Biopsychology Flashcards
What is the nervous system?
Specialist network of cells in the human body, collects and responds to information and coordinates organs and cells in the body
What is the Central nervous system?
Consists of the brain and spinal cord, is the origin of all complex commands and decision. Spinal cord is responsible for reflex actions
What is the Peripheral nervous system? + the 2 divisions?
Transmits messages via neurons to and from the CNS.
-Autonomic: Works vital functions in the body (heart rate, digestion)
-Somatic: Works muscle movement and receives information from sensory receptors.
What are the 2 divisions of the Autonomic system?
-Sympathetic: prepares the body for physical activity when the hypothalamus detects a stimuli, triggered when the body is in an ‘alert’ state. adrenaline is released to fuel activity, as well as physiological changes (increased heart rate, fight or flight response)
-Parasympathetic: Returns the body to usual state and preserves energy, enables ‘recovery’ mode (rest & digest)
What are neurons?

[Listed entries]

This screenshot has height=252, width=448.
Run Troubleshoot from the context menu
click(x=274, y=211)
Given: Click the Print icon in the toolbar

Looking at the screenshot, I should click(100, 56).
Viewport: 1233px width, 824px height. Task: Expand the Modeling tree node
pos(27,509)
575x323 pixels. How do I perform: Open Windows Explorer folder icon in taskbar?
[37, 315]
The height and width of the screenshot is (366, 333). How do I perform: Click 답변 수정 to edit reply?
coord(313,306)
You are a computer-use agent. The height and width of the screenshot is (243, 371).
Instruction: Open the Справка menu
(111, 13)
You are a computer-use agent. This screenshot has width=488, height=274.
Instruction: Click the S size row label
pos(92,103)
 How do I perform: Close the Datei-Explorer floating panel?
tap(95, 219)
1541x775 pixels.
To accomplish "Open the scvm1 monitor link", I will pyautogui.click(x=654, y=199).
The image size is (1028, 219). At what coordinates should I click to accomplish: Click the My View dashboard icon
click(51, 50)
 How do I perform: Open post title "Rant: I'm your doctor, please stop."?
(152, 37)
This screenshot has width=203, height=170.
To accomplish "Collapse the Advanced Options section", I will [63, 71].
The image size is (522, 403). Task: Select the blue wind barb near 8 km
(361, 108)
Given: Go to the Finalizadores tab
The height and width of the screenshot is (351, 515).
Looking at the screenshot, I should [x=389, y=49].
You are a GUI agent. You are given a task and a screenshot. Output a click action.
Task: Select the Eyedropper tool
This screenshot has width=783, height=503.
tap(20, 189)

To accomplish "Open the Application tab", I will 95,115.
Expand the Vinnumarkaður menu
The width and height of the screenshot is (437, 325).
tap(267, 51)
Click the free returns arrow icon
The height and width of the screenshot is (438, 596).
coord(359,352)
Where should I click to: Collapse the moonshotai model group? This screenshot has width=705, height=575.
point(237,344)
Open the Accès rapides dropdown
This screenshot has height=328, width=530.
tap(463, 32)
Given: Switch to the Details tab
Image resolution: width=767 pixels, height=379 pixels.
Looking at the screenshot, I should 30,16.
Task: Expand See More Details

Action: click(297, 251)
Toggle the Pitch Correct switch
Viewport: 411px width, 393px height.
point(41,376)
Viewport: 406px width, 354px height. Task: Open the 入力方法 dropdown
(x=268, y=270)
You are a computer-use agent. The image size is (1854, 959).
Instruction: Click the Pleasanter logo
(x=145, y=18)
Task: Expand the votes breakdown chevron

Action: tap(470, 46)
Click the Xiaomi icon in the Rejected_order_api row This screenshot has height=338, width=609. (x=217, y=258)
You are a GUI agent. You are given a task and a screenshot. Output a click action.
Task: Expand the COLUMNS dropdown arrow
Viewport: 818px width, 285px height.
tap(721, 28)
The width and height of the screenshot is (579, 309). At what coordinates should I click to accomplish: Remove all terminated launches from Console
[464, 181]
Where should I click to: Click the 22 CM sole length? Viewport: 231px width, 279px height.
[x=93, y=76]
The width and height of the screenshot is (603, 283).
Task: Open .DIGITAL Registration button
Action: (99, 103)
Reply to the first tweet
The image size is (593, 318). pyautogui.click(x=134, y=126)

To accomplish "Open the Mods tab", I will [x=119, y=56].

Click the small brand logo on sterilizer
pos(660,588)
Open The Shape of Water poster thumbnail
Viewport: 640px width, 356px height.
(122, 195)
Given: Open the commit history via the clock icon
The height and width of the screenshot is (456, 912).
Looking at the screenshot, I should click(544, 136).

[What needs to be done] Rewrite the part of the biopsychology flashcards starting at "-Somatic: Works muscle" and ending at "or flight response)", and switch "sensory receptors" to "sense organs".

[Task output]
-Somatic: Works muscle movement and receives information from sense organs.
What are the 2 divisions of the Autonomic system?
-Sympathetic: prepares the body for physical activity when the hypothalamus detects a stimuli, triggered when the body is in an ‘alert’ state. adrenaline is released to fuel activity, as well as physiological changes (increased heart rate, fight or flight response)